* **ACTIVITY**: Reading the listing below, restate each entry exactly as written.

* **ENTRIES PROVIDED**:

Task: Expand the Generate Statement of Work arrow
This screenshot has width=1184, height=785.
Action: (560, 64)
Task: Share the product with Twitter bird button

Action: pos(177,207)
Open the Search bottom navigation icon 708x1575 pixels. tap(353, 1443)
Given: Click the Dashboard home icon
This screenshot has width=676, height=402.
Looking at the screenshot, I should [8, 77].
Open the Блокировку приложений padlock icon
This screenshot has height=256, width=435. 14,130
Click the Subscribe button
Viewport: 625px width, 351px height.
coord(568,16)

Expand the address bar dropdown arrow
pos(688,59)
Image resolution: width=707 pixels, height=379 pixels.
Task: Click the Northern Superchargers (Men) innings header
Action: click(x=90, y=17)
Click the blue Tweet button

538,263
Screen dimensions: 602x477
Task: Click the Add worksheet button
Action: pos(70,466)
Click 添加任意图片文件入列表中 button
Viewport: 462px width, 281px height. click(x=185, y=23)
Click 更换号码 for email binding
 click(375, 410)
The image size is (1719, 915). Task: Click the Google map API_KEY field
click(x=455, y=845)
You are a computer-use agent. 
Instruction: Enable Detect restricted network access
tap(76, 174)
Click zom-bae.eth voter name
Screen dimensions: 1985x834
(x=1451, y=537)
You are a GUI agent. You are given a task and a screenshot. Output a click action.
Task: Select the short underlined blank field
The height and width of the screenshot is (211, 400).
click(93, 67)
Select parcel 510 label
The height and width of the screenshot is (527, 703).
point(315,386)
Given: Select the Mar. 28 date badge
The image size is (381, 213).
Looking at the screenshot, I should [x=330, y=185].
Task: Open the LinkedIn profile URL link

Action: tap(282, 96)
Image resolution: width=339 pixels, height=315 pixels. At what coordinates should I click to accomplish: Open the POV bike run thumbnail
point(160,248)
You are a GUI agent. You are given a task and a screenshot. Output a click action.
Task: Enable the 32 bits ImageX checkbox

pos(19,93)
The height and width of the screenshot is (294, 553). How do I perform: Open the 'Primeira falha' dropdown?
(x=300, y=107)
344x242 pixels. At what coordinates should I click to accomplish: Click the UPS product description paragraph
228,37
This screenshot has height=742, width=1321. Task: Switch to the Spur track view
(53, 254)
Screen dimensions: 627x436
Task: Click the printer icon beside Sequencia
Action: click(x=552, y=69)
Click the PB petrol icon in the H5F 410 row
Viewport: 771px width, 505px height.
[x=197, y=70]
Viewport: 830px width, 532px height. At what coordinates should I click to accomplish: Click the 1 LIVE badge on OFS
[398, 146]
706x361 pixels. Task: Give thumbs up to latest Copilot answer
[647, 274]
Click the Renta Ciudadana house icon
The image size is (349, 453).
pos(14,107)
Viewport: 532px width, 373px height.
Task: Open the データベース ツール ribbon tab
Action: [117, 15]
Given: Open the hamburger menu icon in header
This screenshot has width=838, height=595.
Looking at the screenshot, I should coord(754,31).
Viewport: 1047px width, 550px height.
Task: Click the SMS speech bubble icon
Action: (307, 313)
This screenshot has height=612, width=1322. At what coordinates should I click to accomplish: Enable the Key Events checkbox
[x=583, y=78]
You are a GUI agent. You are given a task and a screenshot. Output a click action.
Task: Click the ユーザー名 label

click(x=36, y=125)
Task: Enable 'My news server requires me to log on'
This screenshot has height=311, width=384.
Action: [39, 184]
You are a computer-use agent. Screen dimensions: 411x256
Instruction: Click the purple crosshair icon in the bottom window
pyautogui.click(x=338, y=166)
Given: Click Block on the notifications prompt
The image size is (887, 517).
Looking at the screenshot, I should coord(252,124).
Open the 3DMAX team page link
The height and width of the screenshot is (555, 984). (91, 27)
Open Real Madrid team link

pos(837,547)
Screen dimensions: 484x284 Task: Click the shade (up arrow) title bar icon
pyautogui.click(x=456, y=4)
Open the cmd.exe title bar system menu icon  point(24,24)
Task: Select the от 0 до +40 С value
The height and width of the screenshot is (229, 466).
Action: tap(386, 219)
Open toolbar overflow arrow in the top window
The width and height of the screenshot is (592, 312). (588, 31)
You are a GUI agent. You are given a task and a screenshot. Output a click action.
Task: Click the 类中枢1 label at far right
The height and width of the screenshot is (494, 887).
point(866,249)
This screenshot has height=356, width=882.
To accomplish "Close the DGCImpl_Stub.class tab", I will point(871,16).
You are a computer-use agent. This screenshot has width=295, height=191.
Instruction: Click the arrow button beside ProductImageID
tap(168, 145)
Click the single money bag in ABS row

* **EXERCISE ANSWER**:
Task: Expand the Generate Statement of Work arrow
This screenshot has width=1184, height=785.
Action: (560, 64)
Task: Share the product with Twitter bird button

Action: pos(177,207)
Open the Search bottom navigation icon 708x1575 pixels. tap(353, 1443)
Given: Click the Dashboard home icon
This screenshot has width=676, height=402.
Looking at the screenshot, I should [8, 77].
Open the Блокировку приложений padlock icon
This screenshot has height=256, width=435. 14,130
Click the Subscribe button
Viewport: 625px width, 351px height.
coord(568,16)

Expand the address bar dropdown arrow
pos(688,59)
Image resolution: width=707 pixels, height=379 pixels.
Task: Click the Northern Superchargers (Men) innings header
Action: click(x=90, y=17)
Click the blue Tweet button

538,263
Screen dimensions: 602x477
Task: Click the Add worksheet button
Action: pos(70,466)
Click 添加任意图片文件入列表中 button
Viewport: 462px width, 281px height. click(x=185, y=23)
Click 更换号码 for email binding
 click(375, 410)
The image size is (1719, 915). Task: Click the Google map API_KEY field
click(x=455, y=845)
You are a computer-use agent. 
Instruction: Enable Detect restricted network access
tap(76, 174)
Click zom-bae.eth voter name
Screen dimensions: 1985x834
(x=1451, y=537)
You are a GUI agent. You are given a task and a screenshot. Output a click action.
Task: Select the short underlined blank field
The height and width of the screenshot is (211, 400).
click(93, 67)
Select parcel 510 label
The height and width of the screenshot is (527, 703).
point(315,386)
Given: Select the Mar. 28 date badge
The image size is (381, 213).
Looking at the screenshot, I should [x=330, y=185].
Task: Open the LinkedIn profile URL link

Action: tap(282, 96)
Image resolution: width=339 pixels, height=315 pixels. At what coordinates should I click to accomplish: Open the POV bike run thumbnail
point(160,248)
You are a GUI agent. You are given a task and a screenshot. Output a click action.
Task: Enable the 32 bits ImageX checkbox

pos(19,93)
The height and width of the screenshot is (294, 553). How do I perform: Open the 'Primeira falha' dropdown?
(x=300, y=107)
344x242 pixels. At what coordinates should I click to accomplish: Click the UPS product description paragraph
228,37
This screenshot has height=742, width=1321. Task: Switch to the Spur track view
(53, 254)
Screen dimensions: 627x436
Task: Click the printer icon beside Sequencia
Action: click(x=552, y=69)
Click the PB petrol icon in the H5F 410 row
Viewport: 771px width, 505px height.
[x=197, y=70]
Viewport: 830px width, 532px height. At what coordinates should I click to accomplish: Click the 1 LIVE badge on OFS
[398, 146]
706x361 pixels. Task: Give thumbs up to latest Copilot answer
[647, 274]
Click the Renta Ciudadana house icon
The image size is (349, 453).
pos(14,107)
Viewport: 532px width, 373px height.
Task: Open the データベース ツール ribbon tab
Action: [117, 15]
Given: Open the hamburger menu icon in header
This screenshot has width=838, height=595.
Looking at the screenshot, I should coord(754,31).
Viewport: 1047px width, 550px height.
Task: Click the SMS speech bubble icon
Action: (307, 313)
This screenshot has height=612, width=1322. At what coordinates should I click to accomplish: Enable the Key Events checkbox
[x=583, y=78]
You are a GUI agent. You are given a task and a screenshot. Output a click action.
Task: Click the ユーザー名 label

click(x=36, y=125)
Task: Enable 'My news server requires me to log on'
This screenshot has height=311, width=384.
Action: [39, 184]
You are a computer-use agent. Screen dimensions: 411x256
Instruction: Click the purple crosshair icon in the bottom window
pyautogui.click(x=338, y=166)
Given: Click Block on the notifications prompt
The image size is (887, 517).
Looking at the screenshot, I should coord(252,124).
Open the 3DMAX team page link
The height and width of the screenshot is (555, 984). (91, 27)
Open Real Madrid team link

pos(837,547)
Screen dimensions: 484x284 Task: Click the shade (up arrow) title bar icon
pyautogui.click(x=456, y=4)
Open the cmd.exe title bar system menu icon  point(24,24)
Task: Select the от 0 до +40 С value
The height and width of the screenshot is (229, 466).
Action: tap(386, 219)
Open toolbar overflow arrow in the top window
The width and height of the screenshot is (592, 312). (588, 31)
You are a GUI agent. You are given a task and a screenshot. Output a click action.
Task: Click the 类中枢1 label at far right
The height and width of the screenshot is (494, 887).
point(866,249)
This screenshot has height=356, width=882.
To accomplish "Close the DGCImpl_Stub.class tab", I will point(871,16).
You are a computer-use agent. This screenshot has width=295, height=191.
Instruction: Click the arrow button beside ProductImageID
tap(168, 145)
Click the single money bag in ABS row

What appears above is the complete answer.